Exposures were performed in a room of approx.8 m3 volume built for this purpose. The methodology has been described in Brooke I, Cocker J, Delic JI et al (1998). Dermal uptake of solvents from the vapour phase: an experimental study in humans. Ann Occup Hyg; 42: 531-40.

Examinations:

- Urine analysis: Individual pre-exposure urine samples obtained. All urine was collected (in timed samples) for 1 week and analysed for the metabolites of 1,3,5-TMB i.e. 3,5-DMBA and/or its glycine conjugate. (3,5-dimethylhippuric acid). Creatine concentration was measured.
- Haematology: Venous blood samples were taken prior to, and at 1 hr intervals from, the start of exposure until 1 hr post-exposure.
- Lung function parameters: Prior to entering the chamber, and at timed intervals during (hourly) and after (0.03, 03, 1, 1.5, 5.5 and 18 h) exposure, breath samples were collected and the exhaled solvent vapours analysed by GC-MS. Blood and breath samples were analysed for TMB.
- Other: Before and during exposure, volunteers completed a detailed questionnaire for recording subjective experiences of sensory irritation of the eyes, nose and throat.

Results and discussion

Clinical signs:

Exposure was well tolerated, with very little sensory irritation reported by all the volunteers. The odour of the solvent was noted, but awareness of it reduced as the exposure time progressed.

Results of examinations:

- Urine analysis: Peak excretion of urinary 3,5-DMBA occurred 4-8 h after the end of exposure and averaged 40 mmol/mol creatinine. The majority of the absorbed dose was excreted within 50 hr after exposure but levels of 3,5-DMBA were still detectable after 160 hr. Elimination of 3,5-DMBA in urine was biphasic with half-lives of 13 and 60 hr.
- Haematology: 1,3,5-TMB was rapidly absorbed into the bloodstream reaching a mean level of 0.85 µmol/L during exposure. There was little decline 1 hour post-exposure.
- Lung function parameters: Breath 1,3,5-TMB levels peaked within an hour of exposure commencing and averaged 137 nmol/L during exposure. Elimination of 1,3,5-TMB in breath was biphasic with an initial half-life of 60 min and a final half life of 600min.
- The percentage retention of the inhaled dose was estimated to be 52-56% for males and 23-39% for females.

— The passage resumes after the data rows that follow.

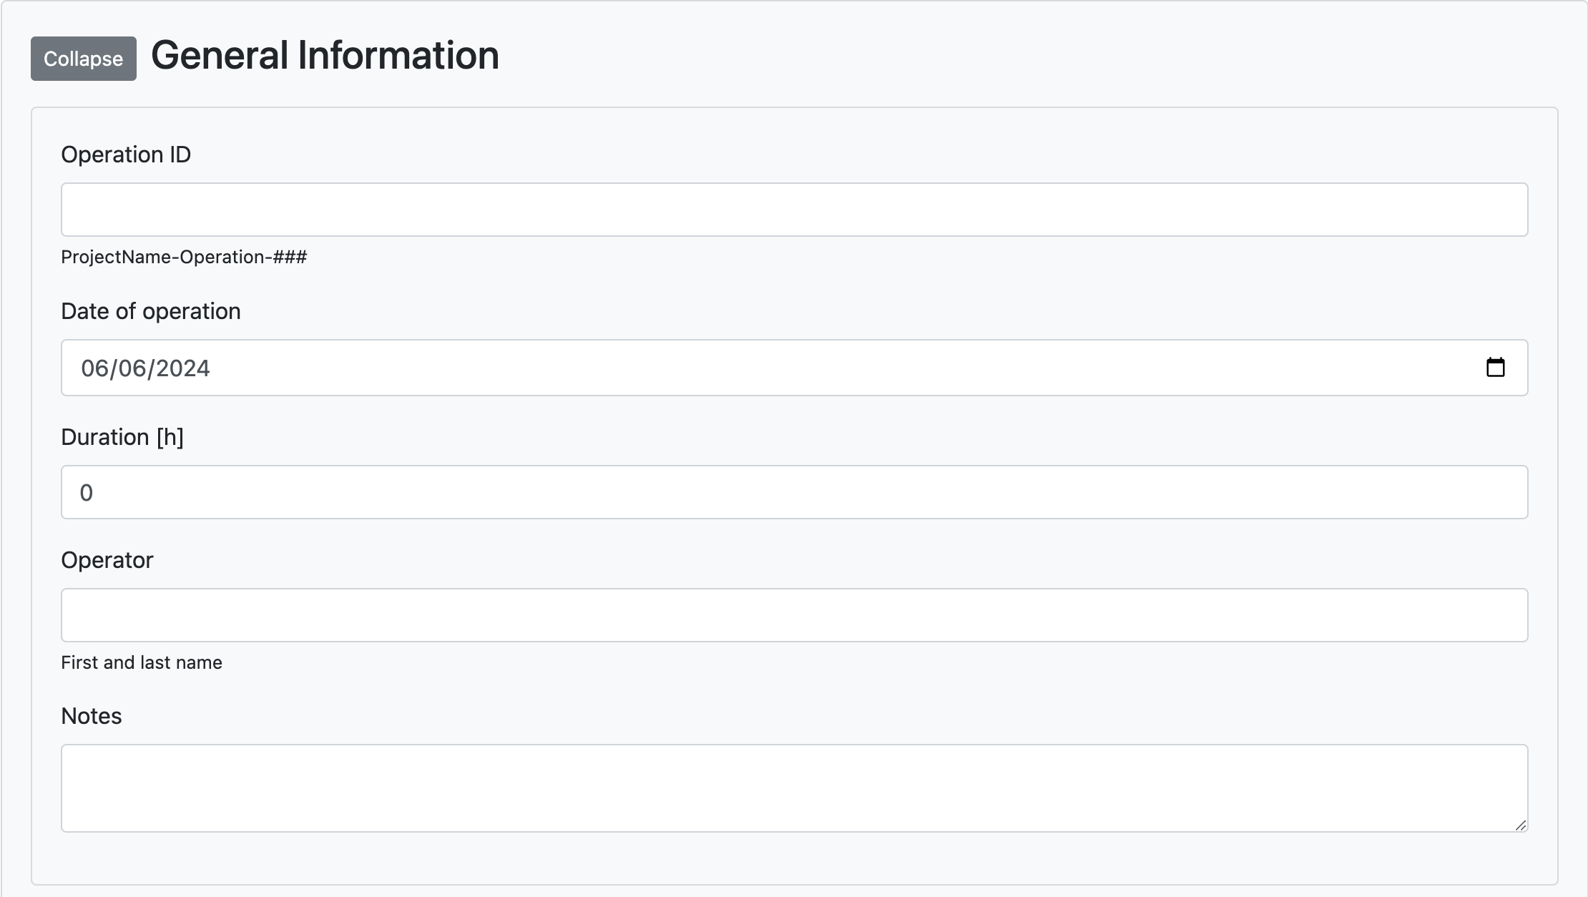Select the day segment of the date

pyautogui.click(x=132, y=368)
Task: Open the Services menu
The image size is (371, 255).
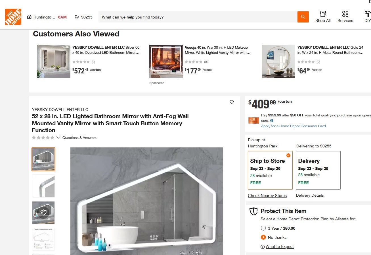Action: (x=345, y=17)
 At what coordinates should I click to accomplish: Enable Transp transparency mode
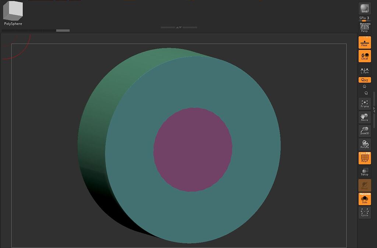364,171
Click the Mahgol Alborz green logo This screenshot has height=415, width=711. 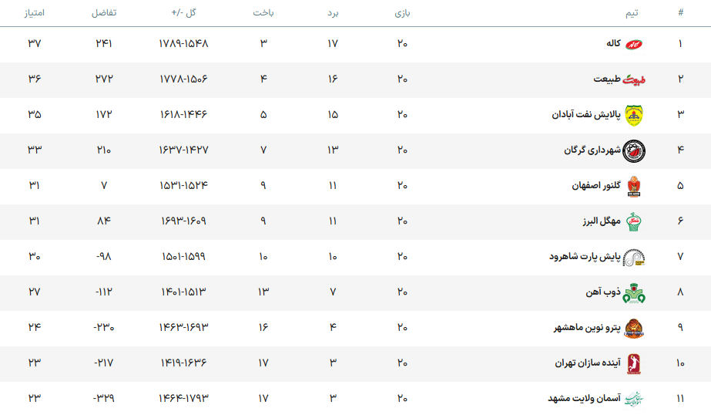point(633,221)
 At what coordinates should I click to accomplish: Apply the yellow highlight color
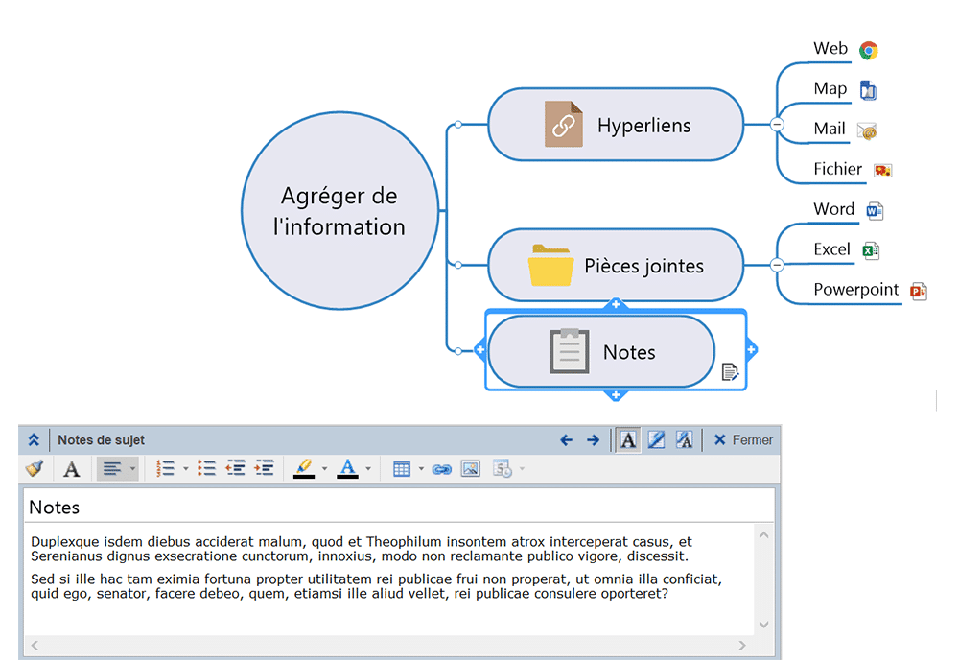(x=304, y=468)
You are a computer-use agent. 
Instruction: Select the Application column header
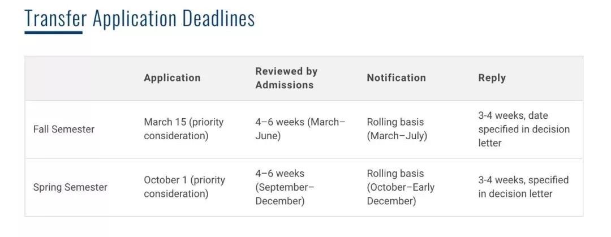pyautogui.click(x=172, y=78)
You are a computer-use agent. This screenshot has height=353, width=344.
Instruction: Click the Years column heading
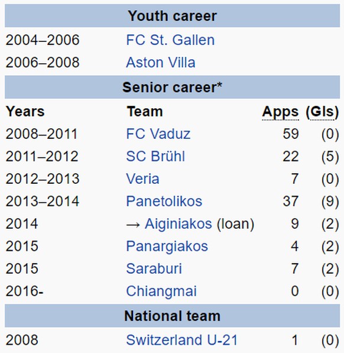[25, 112]
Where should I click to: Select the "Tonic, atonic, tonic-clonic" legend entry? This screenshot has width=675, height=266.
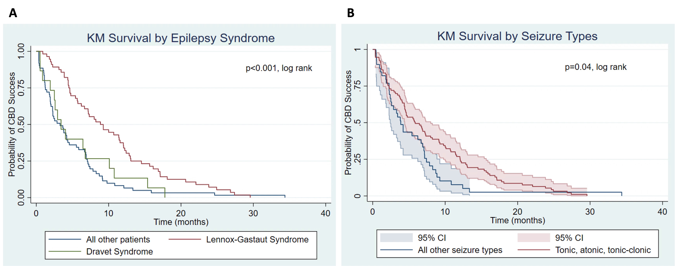click(603, 250)
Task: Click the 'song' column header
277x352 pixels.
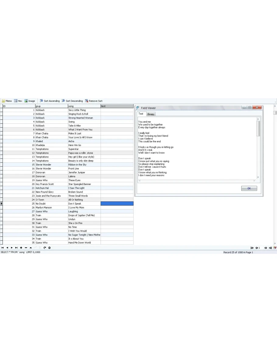Action: pyautogui.click(x=84, y=106)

Applicant's summary and conclusion

Executive summary:

Peak excretion of urinary 3,5-DMBA occurred 4-8 hr after the end of exposure and averaged 40 mmol/mol creatinine. The majority of the absorbed dose was excreted within 50 hr after exposure but levels of 3,5-DMBA were still detectable after 160 hr. Elimination of 3,5-DMBA in urine was biphasic with half-lives of 13 and 60 hr. 1,3,5-TMB was rapidly absorbed into the bloodstream reaching a mean level of 0.85 µmol/L during exposure. There was little decline 1 hour post-exposure. Breath 1,3,5-TMB levels peaked within an hour of exposure commencing and averaged 137 nmol/L during exposure. Elimination of 1,3,5-TMB in breath was biphasic with an initial half-life of 60 min and a final half life of 600min. The percentage retention of the inhaled dose was estimated to be 52-56% for males and 23-39% for females.